# Problem requirements:
Leave every picture behind and copy the rest of the entries below exactly.

□ □ □

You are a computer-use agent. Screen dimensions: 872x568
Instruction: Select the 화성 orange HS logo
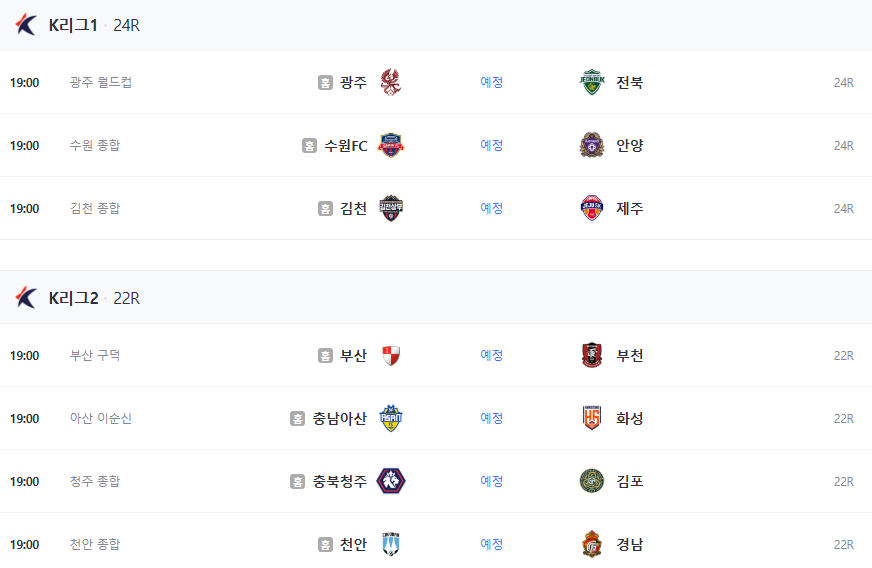point(592,418)
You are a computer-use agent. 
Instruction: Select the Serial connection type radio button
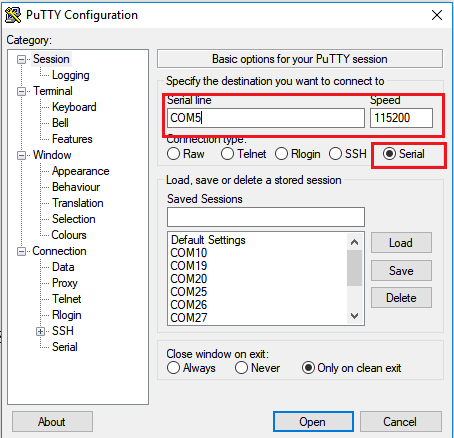pyautogui.click(x=389, y=154)
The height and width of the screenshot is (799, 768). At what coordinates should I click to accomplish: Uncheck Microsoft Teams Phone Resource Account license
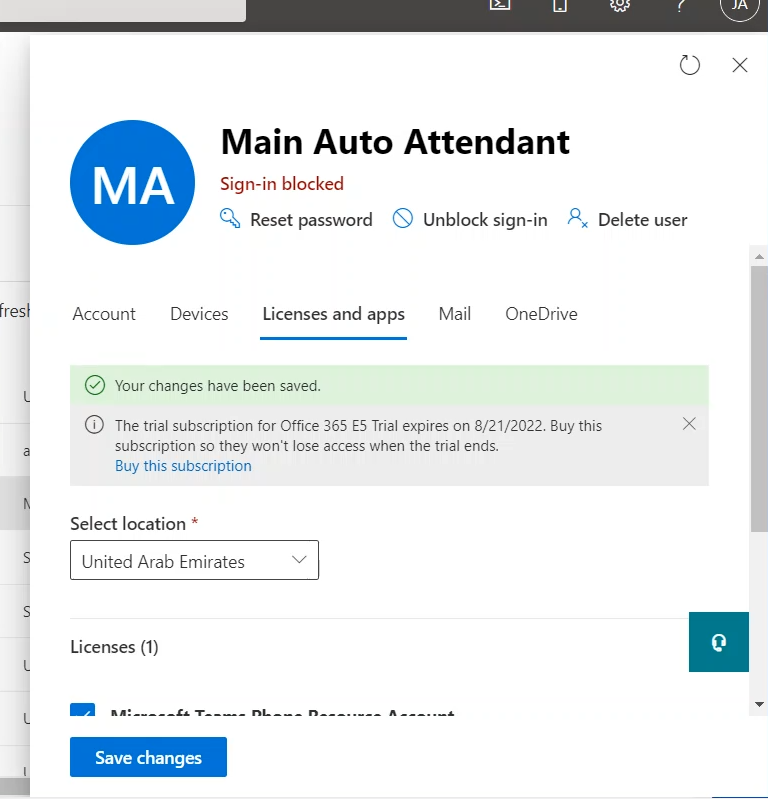coord(82,712)
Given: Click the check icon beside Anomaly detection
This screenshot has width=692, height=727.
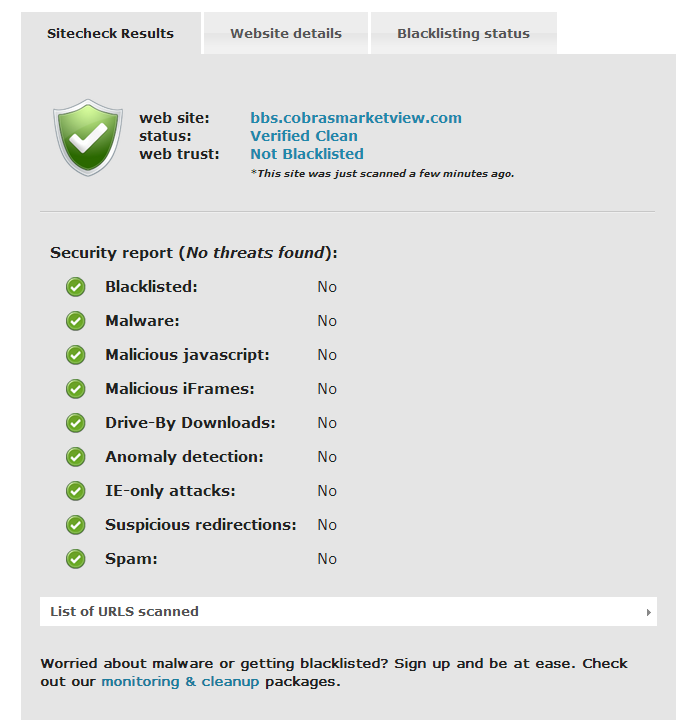Looking at the screenshot, I should point(76,457).
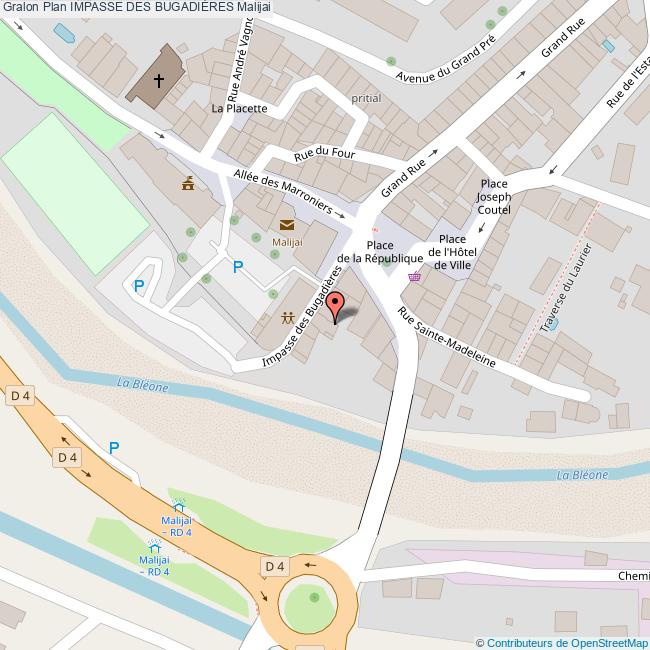Image resolution: width=650 pixels, height=650 pixels.
Task: Select the La Placette label
Action: click(240, 109)
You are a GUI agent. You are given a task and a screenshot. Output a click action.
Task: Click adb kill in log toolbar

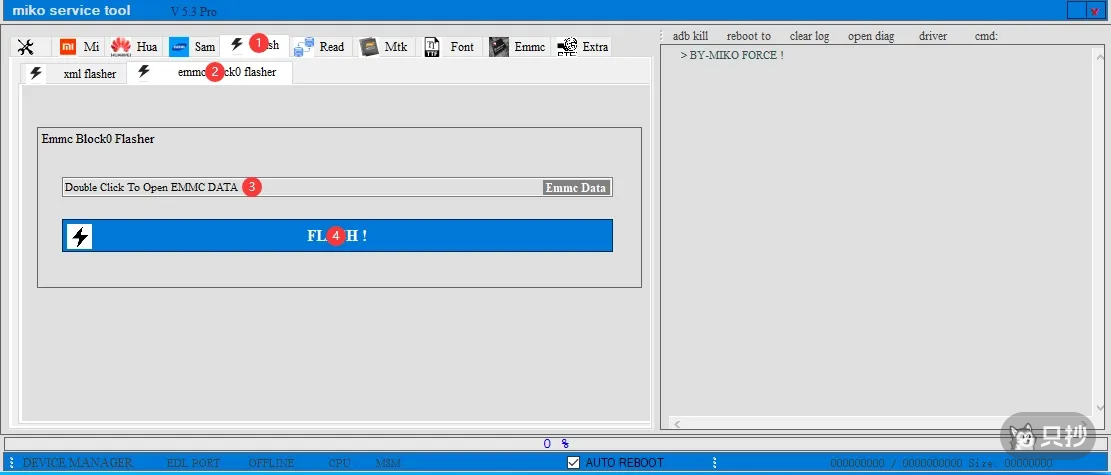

□ □ □

# Your response:
You are a computer-use agent. Screen dimensions: 872x568
Instruction: Select the 화성 orange HS logo
point(592,418)
You are a computer-use agent. 
Instruction: Select the Serial connection type radio button
pyautogui.click(x=389, y=154)
The height and width of the screenshot is (799, 768). At what coordinates should I click to accomplish: Uncheck Microsoft Teams Phone Resource Account license
coord(82,712)
Given: Click the check icon beside Anomaly detection
This screenshot has width=692, height=727.
Looking at the screenshot, I should point(76,457).
Image resolution: width=650 pixels, height=650 pixels.
Task: Select the La Placette label
Action: click(240, 109)
You are a GUI agent. You are given a task and a screenshot. Output a click action.
Task: Click adb kill in log toolbar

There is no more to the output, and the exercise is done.